Work to be completed:
Restate word for word the lines in the listing below, starting at the line containing "This screenshot has height=1394, width=720." and ending at the line containing "Click the Scale Factor field", both included; leave out the rest.

*****

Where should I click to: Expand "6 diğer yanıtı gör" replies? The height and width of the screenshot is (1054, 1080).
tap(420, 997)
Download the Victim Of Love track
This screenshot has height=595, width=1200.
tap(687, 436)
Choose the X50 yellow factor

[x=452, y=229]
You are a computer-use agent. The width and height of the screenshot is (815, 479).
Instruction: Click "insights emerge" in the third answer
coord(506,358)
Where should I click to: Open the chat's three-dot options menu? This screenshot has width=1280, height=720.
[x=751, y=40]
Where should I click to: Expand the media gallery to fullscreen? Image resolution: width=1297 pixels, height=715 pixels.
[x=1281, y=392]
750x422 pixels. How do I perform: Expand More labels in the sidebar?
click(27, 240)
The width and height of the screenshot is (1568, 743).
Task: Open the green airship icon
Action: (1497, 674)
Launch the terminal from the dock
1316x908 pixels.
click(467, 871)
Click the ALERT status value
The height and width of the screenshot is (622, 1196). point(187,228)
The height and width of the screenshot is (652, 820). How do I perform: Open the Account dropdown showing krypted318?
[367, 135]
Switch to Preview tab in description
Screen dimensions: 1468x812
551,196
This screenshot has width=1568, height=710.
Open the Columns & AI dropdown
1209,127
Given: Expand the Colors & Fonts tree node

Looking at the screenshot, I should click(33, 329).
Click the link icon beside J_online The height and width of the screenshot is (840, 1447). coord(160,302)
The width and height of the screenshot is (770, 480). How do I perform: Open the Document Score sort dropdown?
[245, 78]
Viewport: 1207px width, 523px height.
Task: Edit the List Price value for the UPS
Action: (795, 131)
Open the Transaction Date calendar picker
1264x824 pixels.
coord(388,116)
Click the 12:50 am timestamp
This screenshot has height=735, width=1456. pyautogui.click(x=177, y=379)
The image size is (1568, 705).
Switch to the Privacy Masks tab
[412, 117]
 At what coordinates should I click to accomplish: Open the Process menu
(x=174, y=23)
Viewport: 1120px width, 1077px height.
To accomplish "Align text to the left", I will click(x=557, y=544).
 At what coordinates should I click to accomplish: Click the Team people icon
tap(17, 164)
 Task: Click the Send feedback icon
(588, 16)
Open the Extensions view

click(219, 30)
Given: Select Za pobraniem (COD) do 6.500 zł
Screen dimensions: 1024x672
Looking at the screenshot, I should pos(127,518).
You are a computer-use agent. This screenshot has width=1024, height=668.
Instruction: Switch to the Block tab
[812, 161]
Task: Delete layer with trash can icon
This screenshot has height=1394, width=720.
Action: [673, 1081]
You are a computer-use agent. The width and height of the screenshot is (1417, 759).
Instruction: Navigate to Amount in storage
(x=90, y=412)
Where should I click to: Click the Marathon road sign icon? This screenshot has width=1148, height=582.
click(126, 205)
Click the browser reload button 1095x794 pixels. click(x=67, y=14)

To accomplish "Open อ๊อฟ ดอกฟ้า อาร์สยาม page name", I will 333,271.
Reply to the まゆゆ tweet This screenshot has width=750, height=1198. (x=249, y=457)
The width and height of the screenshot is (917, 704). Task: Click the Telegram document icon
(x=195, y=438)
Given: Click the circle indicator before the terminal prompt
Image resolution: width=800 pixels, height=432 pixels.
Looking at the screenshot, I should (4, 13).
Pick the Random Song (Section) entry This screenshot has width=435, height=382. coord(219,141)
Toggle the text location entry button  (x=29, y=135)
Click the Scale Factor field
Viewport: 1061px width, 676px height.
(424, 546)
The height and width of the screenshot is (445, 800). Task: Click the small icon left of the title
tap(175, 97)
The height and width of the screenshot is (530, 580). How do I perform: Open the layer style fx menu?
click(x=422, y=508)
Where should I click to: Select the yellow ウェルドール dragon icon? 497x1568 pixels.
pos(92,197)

*****

Answer box:
This screenshot has height=1394, width=720.
Action: [673, 1081]
You are a computer-use agent. The width and height of the screenshot is (1417, 759).
Instruction: Navigate to Amount in storage
(x=90, y=412)
Where should I click to: Click the Marathon road sign icon? This screenshot has width=1148, height=582.
click(126, 205)
Click the browser reload button 1095x794 pixels. click(x=67, y=14)

To accomplish "Open อ๊อฟ ดอกฟ้า อาร์สยาม page name", I will 333,271.
Reply to the まゆゆ tweet This screenshot has width=750, height=1198. (x=249, y=457)
The width and height of the screenshot is (917, 704). Task: Click the Telegram document icon
(x=195, y=438)
Given: Click the circle indicator before the terminal prompt
Image resolution: width=800 pixels, height=432 pixels.
Looking at the screenshot, I should (4, 13).
Pick the Random Song (Section) entry This screenshot has width=435, height=382. coord(219,141)
Toggle the text location entry button  (x=29, y=135)
Click the Scale Factor field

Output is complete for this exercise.